- TO DO:
Reproduce the records below, swapping "Locate an element on the screen" for "Find an element on the screen" everywhere it appears and leaving the rest unchanged.

****

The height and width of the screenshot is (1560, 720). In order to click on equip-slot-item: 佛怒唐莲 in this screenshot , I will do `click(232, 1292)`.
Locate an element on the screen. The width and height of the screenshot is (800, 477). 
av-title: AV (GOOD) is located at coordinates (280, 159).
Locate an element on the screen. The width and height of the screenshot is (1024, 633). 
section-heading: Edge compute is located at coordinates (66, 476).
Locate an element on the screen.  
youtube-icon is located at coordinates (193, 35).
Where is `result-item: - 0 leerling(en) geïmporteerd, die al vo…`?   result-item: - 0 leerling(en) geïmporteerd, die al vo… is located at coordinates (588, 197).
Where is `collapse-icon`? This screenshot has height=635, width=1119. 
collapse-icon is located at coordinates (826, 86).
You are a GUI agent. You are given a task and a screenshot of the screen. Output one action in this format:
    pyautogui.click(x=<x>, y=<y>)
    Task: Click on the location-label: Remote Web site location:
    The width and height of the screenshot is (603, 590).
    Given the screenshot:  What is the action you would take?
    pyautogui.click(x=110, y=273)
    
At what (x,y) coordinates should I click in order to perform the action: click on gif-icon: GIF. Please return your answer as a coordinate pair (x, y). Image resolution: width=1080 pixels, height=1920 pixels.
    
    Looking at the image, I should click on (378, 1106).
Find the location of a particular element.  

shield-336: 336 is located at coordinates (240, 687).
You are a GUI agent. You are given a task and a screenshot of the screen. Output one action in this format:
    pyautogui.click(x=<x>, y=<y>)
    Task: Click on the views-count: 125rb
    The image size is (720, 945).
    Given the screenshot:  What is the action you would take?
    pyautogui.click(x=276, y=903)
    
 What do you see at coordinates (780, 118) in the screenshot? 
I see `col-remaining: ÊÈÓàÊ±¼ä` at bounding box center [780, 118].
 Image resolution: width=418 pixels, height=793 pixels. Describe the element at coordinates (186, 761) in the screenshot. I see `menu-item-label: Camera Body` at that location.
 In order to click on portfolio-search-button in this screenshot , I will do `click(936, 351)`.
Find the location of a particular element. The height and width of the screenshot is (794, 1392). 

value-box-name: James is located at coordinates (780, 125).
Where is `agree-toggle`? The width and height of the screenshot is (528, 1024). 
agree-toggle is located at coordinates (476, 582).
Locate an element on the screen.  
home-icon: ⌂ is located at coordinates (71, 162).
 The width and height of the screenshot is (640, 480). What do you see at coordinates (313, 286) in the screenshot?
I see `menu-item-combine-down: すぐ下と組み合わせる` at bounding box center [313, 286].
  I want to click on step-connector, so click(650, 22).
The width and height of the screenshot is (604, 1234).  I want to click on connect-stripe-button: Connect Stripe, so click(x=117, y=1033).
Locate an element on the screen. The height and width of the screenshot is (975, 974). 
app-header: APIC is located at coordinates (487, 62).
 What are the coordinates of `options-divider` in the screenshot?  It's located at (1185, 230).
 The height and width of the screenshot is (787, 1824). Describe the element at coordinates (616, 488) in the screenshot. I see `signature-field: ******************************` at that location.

****

- FINISHED EXERCISE:
The height and width of the screenshot is (1560, 720). In order to click on equip-slot-item: 佛怒唐莲 in this screenshot , I will do `click(232, 1292)`.
Find an element on the screen. The width and height of the screenshot is (800, 477). 
av-title: AV (GOOD) is located at coordinates (280, 159).
Find an element on the screen. The width and height of the screenshot is (1024, 633). 
section-heading: Edge compute is located at coordinates (66, 476).
Find an element on the screen.  
youtube-icon is located at coordinates (193, 35).
Where is `result-item: - 0 leerling(en) geïmporteerd, die al vo…`?   result-item: - 0 leerling(en) geïmporteerd, die al vo… is located at coordinates (588, 197).
Where is `collapse-icon`? This screenshot has height=635, width=1119. 
collapse-icon is located at coordinates (826, 86).
You are a GUI agent. You are given a task and a screenshot of the screen. Output one action in this format:
    pyautogui.click(x=<x>, y=<y>)
    Task: Click on the location-label: Remote Web site location:
    The width and height of the screenshot is (603, 590).
    Given the screenshot:  What is the action you would take?
    pyautogui.click(x=110, y=273)
    
At what (x,y) coordinates should I click in order to perform the action: click on gif-icon: GIF. Please return your answer as a coordinate pair (x, y). Image resolution: width=1080 pixels, height=1920 pixels.
    
    Looking at the image, I should click on (378, 1106).
Find the location of a particular element.  

shield-336: 336 is located at coordinates (240, 687).
You are a GUI agent. You are given a task and a screenshot of the screen. Output one action in this format:
    pyautogui.click(x=<x>, y=<y>)
    Task: Click on the views-count: 125rb
    The image size is (720, 945).
    Given the screenshot:  What is the action you would take?
    pyautogui.click(x=276, y=903)
    
 What do you see at coordinates (780, 118) in the screenshot? 
I see `col-remaining: ÊÈÓàÊ±¼ä` at bounding box center [780, 118].
 Image resolution: width=418 pixels, height=793 pixels. Describe the element at coordinates (186, 761) in the screenshot. I see `menu-item-label: Camera Body` at that location.
 In order to click on portfolio-search-button in this screenshot , I will do `click(936, 351)`.
Find the location of a particular element. The height and width of the screenshot is (794, 1392). 

value-box-name: James is located at coordinates (780, 125).
Where is `agree-toggle`? The width and height of the screenshot is (528, 1024). 
agree-toggle is located at coordinates (476, 582).
Find an element on the screen.  
home-icon: ⌂ is located at coordinates (71, 162).
 The width and height of the screenshot is (640, 480). What do you see at coordinates (313, 286) in the screenshot?
I see `menu-item-combine-down: すぐ下と組み合わせる` at bounding box center [313, 286].
  I want to click on step-connector, so click(650, 22).
The width and height of the screenshot is (604, 1234).  I want to click on connect-stripe-button: Connect Stripe, so click(x=117, y=1033).
Find an element on the screen. The height and width of the screenshot is (975, 974). 
app-header: APIC is located at coordinates (487, 62).
 What are the coordinates of `options-divider` in the screenshot?  It's located at (1185, 230).
 The height and width of the screenshot is (787, 1824). Describe the element at coordinates (616, 488) in the screenshot. I see `signature-field: ******************************` at that location.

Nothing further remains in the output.